Foodie Friday: 5 Ways to Be an Eco-Friendly Foodie for Earth Day

Happy young female farmer standing at her stall at the farmers market

April 22nd is Earth Day, and as usual, it’s another opportunity to hang our heads and feel guilty for wasting resources…er, wait—that’s not a celebratory attitude!

What if instead of another guilt trip, this year’s Earth Day serves as a fresh reminder to each do our part as healthy, caring, responsible Foodies? That’s exactly what today’s post is all about. Here are 5 easy ways to incorporate eco-friendliness into your foodie lifestyle—one delicious meal at a time!

Give up on the process(ed).

Think about all the work that goes into making processed foods: the initial farming of ingredients, transport, factory production steps like cooking, packaging, refrigeration, and more transport. By the time processed food gets to the consumer, it’s been on quite a journey! Consider ways you can cut out the “middle man” involved in highly processed foods.

Even buying fresh meat from a butcher, artisanal cheeses from a nearby creamery, produce from a local farmers’ market, or prepared foods from a neighborhood deli reduces the carbon footprint of what we have for dinner.
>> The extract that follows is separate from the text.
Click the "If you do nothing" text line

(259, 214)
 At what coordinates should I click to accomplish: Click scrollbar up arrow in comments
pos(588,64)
Bonus: Eating “whole” foods that are less processed will often lead to healthier choices on your plate—i.e. foods without hidden calories, excessive salt and sugars, and problematic additives like trans fats.

Eat like a local.

Whether you’re browsing the bins at your Saturday farmers’ market, enrolling in a CSA program, or growing veggies on your back patio, local eating delivers peak freshness and unrivaled flavors while helping out both the natural environment and your regional economy. Keeping up with what’s in season also guarantees that you’ll enjoy your favorite food when they’re at their ripest—like autumn apples, winter greens, and late-summer tomatoes.

Chef Scheehser

Many local producers use non-chemical fertilizers and pesticides as well, so choosing local fare can help reduce your chemical exposure. Also, utilizing local ingredients remains a popular trend among top chefs, so let the ethos of local eating provide an excuse to sample some excellent culinary craftsmanship next time you visit an elite restaurant!

Pick environmentally-friendly produce.

Did you know that not all plants and vegetables interact with the soil in the same way?

Check out this list of eco-friendly vegetables that aren’t hard on the soil, don’t require excessive water, and emit minimal CO2.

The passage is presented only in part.